You are probably aware of the concept of second-hand smoke, which increases the risk of disease and death. You should probably be aware of another deadly scourge: second-hand stress.

Natural selection has wired us to sense the stress of others and make it our own. If you are a gazelle and you don’t freak out when others around you do, then you might be the one about to be consumed by a predator you haven’t seen yet. Animals detect the stress of others through various sensory signals such as alarm calls, olfactory cues, or visual behaviors. Plants detect distress signals of others in the form of ethylene gas that activates their own stress response (fittingly, second-hand smoke contains ethylene). The ability to detect second-hand stress is a survival instinct that can promote evolutionary fitness.

Since our culture is evolving faster than our ability to biologically evolve, our tendency to absorb surrounding acute stress cues to activate our own stress response can produce maladaptive responses. We rarely face actual threats to our survival anymore, but illegitimate cues of stress abound around us, triggering our inherited factory settings. For example, we helplessly rubberneck trainwreck events—often contrived by media for attracting attention and profit—despite their remote connection to our personal survival.

Chronic stress is already known to contribute to disease and death. Second-hand stress can render such disease contagious. That means that the second-hand stress you get from a chronically stressed-out co-worker can adversely affect your health, not unlike that from a nearby smoker. Similarly, bringing distress home can activate stress response—and potentially, disease—in loved ones through second-hand stress.

You’ve probably been asked by your doctor at annual checkups about any family history of chronic diseases such as heart disease, hypertension, and diabetes. The common assumption is that these diseases get transmitted through our genes. No doubt, genes play a role in these diseases, but be aware that second-hand stress may be an additional way that such stress-mediated diseases follow familial lines.

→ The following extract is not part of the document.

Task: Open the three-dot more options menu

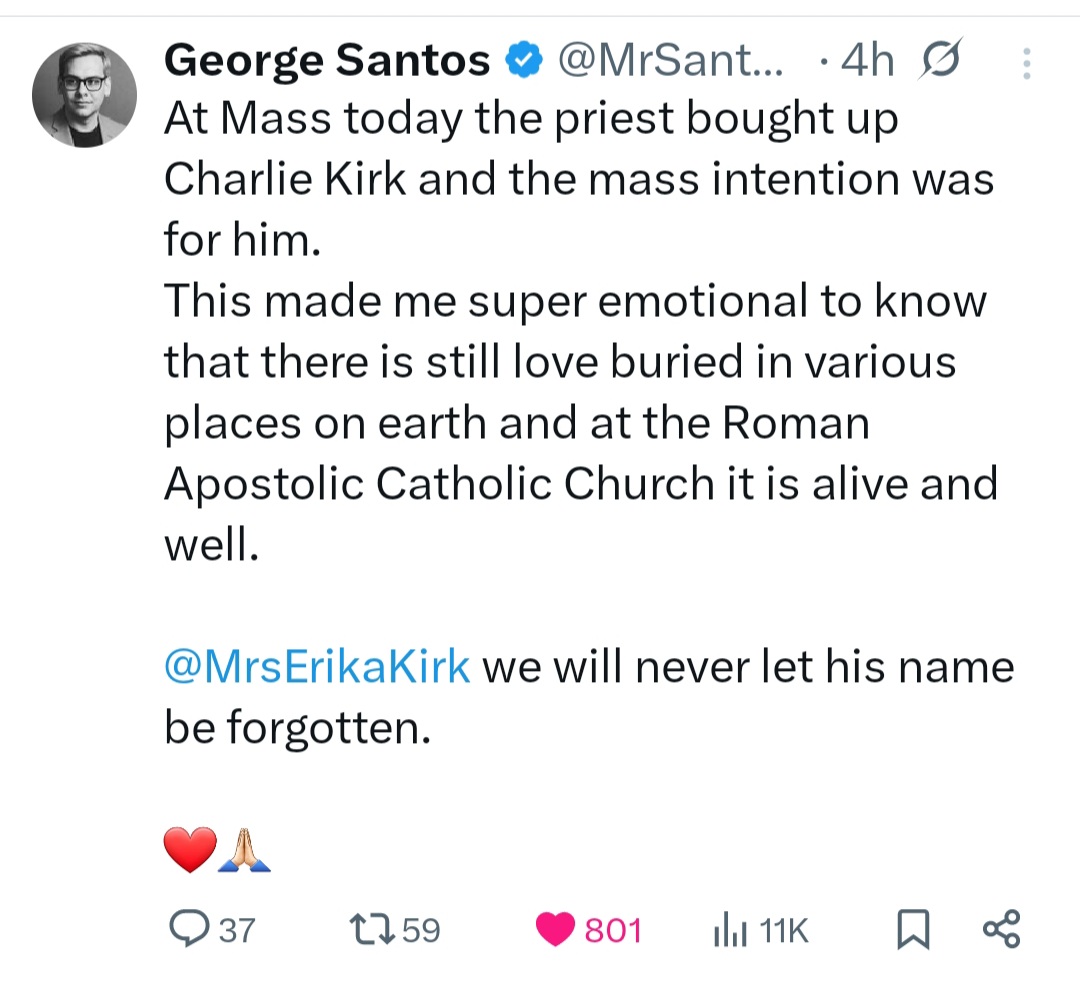Action: tap(1025, 64)
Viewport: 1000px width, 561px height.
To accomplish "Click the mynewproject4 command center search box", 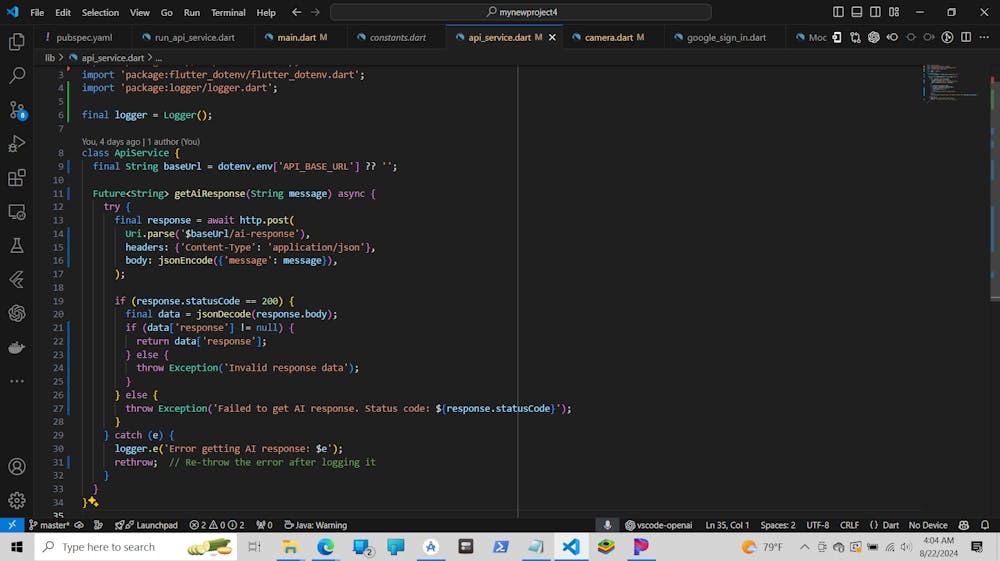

On the flip side, certain social behaviors such as humor and altruism can spread stress reduction among others in the group. In a way, these behaviors represent contagious therapies that can spread improvements of chronic, stress-mediated diseases. The contagious nature of this kind of socially-spread clinical benefit contrasts with the mainstream model of treating chronic diseases with drugs, a benefit that is not contagious.

Bottom line, be mindful of second-hand stress. If you can, try to reduce exposure to chronically stressed out people to protect yourself. And protect others by not emitting your stress to them.